+++ Hikâye metni +++

Hahaha böyle insanlara karşı kendimi üstün görmek istemiyorum ancak nedense insanlar beni böyle düşünmeye itiyorlardı. Daha önce tanışmadıkları birilerini direk patronlarına göstermek hangi malın işidir ki bu? Bir dakika biz de Pykos'a böyle yapmıştık. Devletin gizli görevini sıradan insanlar gibi neredeyse anlatıyorduk. Fakat biz şu 5 hayduta göre Pykos'a karşı hala temkinliydik yani en azından ben öyleyim. Aynı zamanda şu 5 hayduta karşı da. Neyse ki yolda sorun çıkmamıştı. Sığınaklarına varıp kolayca içeri girmiştik. Normalde buraya girmek için ne kadar uğraşırdık. Aferin Ken gerçekten de iyi iş başardın. İlk görevime seninle çıktığıma sevinmiştim. Fakat işler şimdi daha da zorlaşacaktı. Kurdun ininde artık her daim tetikte olmamız gerekiyor. Şimdilik sorun çıkmamıştı. İçerideki adamlara hikayemizi anlattıktan sonra onlarda bize inanmış gibi duruyorlardı. Ancak bizi bir odaya kapatmaları beni tedirgin etmişti. Diğerlerinin plan hakkında konuşması ise biraz da olsa bu tedirginliği benden almıştı. Şu an için tek yapmamız gereken beklemek olacaktı.

__________________

Statlar

Güç:5

Hız:7

Dayanıklılık:4

Refleks:4

 

Meyve:1  (Rp içinde bulunması amaçlanıyor)

Dövüş yeteneği: 2

Sun Team (hükümet)
Status: Offline
Posts: 16
Date:
Permalink   
 

Ken'in söylediği sözler beni etkilemişti. Aslında haklıydı. Bizim işimiz Aco'ydu yani öyle dolambaçlı bir plana gerek yoktu ama bende sadece işlerin yolunda gitmesini istediğim için plan yapalım demiştim. Yani aslında onların fikrini öğrenebilmek için sormuştum plan yapalım mı ? diye. Ve fikirlerinide öğrenmiş oldum diyebilirim. Şimdi aklımda tek bir soru var. Bu Aco buraya geldiğinde ne olacak ? Plan bozulmayarak devam mı edecek ? Yoksa Aco herşeyi anlayıp bize mi saldıracak ? Ben kendimi en kötüsüne hazırlayacağım ve hep birileri bize saldıracakmış gibi tetikte bekleyeceğim. Bakalım, önümüzdeki birkaç saate kadar gelir şu Aco-sama.

Birkaç saat geçti hala gelmedi . Öff içim karardı burada beklemekten. Tam o sırada dışarıdan sesler duydum.


"Nerden gelmişler?"
"Şehirden Aco-sama"

+++

> [Görev yönergesi] Haydutların sığınağında Aco'yu bekleyenlerin hikâyesini son cümlesinden itibaren devam ettir.

+++ Verilen malzeme +++

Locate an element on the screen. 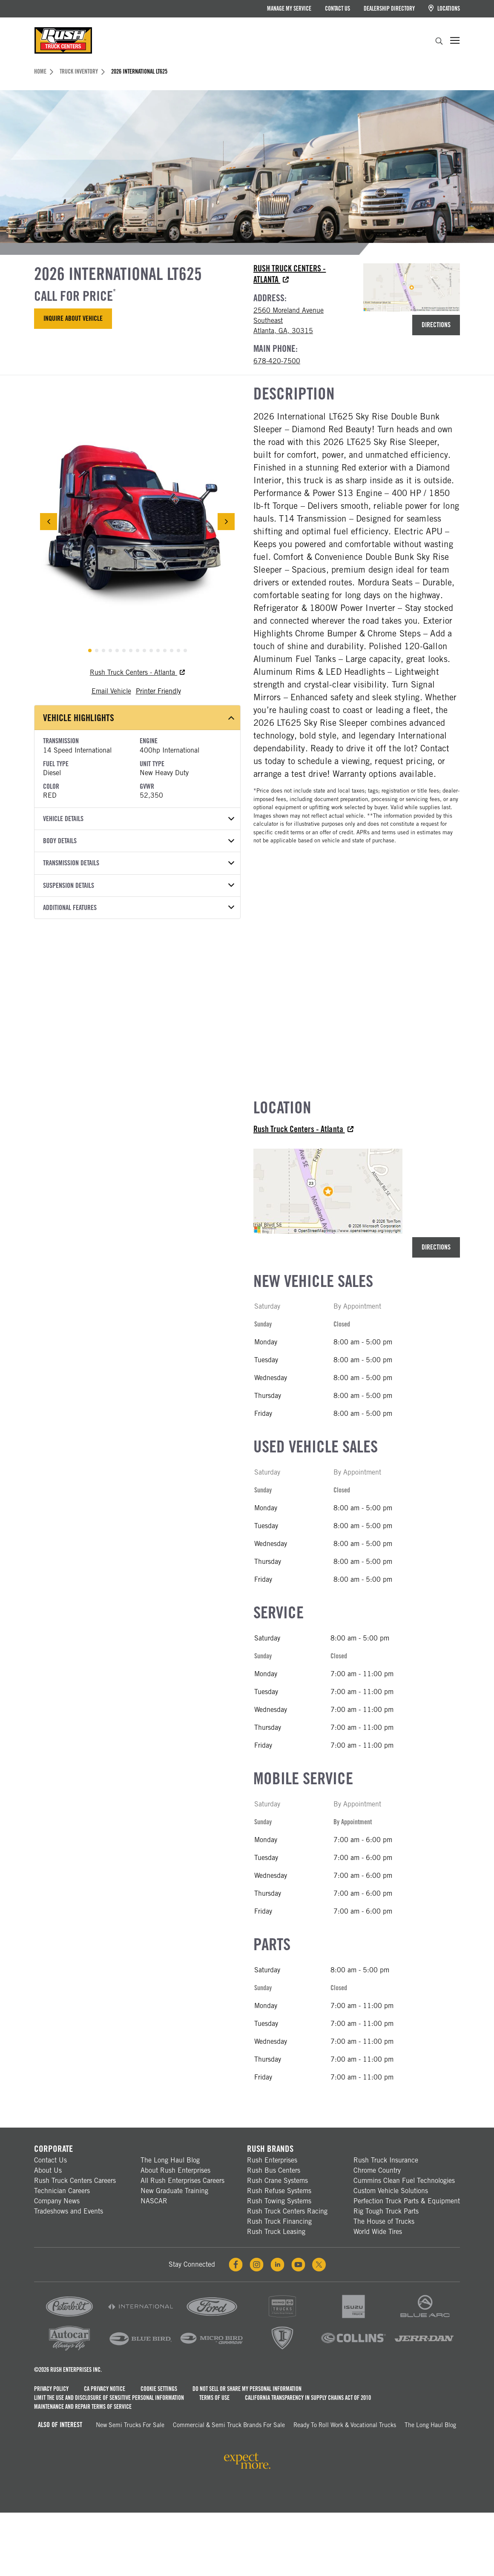  Directions is located at coordinates (436, 325).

+++

> [Görev sonucu]
Sözünü duyduktan sonra gerisini pek dinlemedim bile direkt kendimi en kötüsüne hazırladım ve içimde kötü bir his vardı. Sanırım bu Ken'in bahsettiği içgüdü ile alakalı bir şey olabilirdi. Ardından kapı açıldı ve Aco bize şu zincirleriyle saldırdı. Bize odada saldırması kötü oldu. Şöyle bir salon falan olsaydı veya büyükçe bir toplantı odası gibi bir şey o zaman bundan daha iyi olurdu ama napalım artık bu odadayız bir kere . Aco'nun zincirlerine karşı Ken ve Riven'ı hiç beklemeden  Lock saldırımı yaptım. Amacım zincirlerini yavaşlatmak ve yapabilirsem bir süreliğine durdurmaktı. Daha sonra kendini bana açık hedef haline getiren Aco'ya karşı güçlü bir rüzgar çıkardım. Aco'ya saldırmaktaki amacım ona zarar vermekten çok sersemletmekti. Çünkü: Şu Aco ve adamlarına Ken ve Riven ile  birlikte saldırmak istiyordum. Onun için tek başıma hareket edemezdim . Bir takım olmalıydık. Aco'ya yaptığım rüzgar saldırısından sonra hiç vakit kaybetmeden Ken ve Riven'a Wind Armor ile rüzgardan zırh yaptım. Ardından da kendime. Ama biraz acelem olduğu için dizlerden aşağısına gidemedim. Eğilmek zaman kaybettirebilirdi.




__________________

Pyskos Lysromnia

Marine

Kaze Kaze No Mi

Kılıç : Sirius

Güç :8 / Çeviklik: 5 / Dayanıklılık : 4 / Refleks : 3

Meyve : 2 / Dövüş Tekniği : 1

Sun Team (hükümet)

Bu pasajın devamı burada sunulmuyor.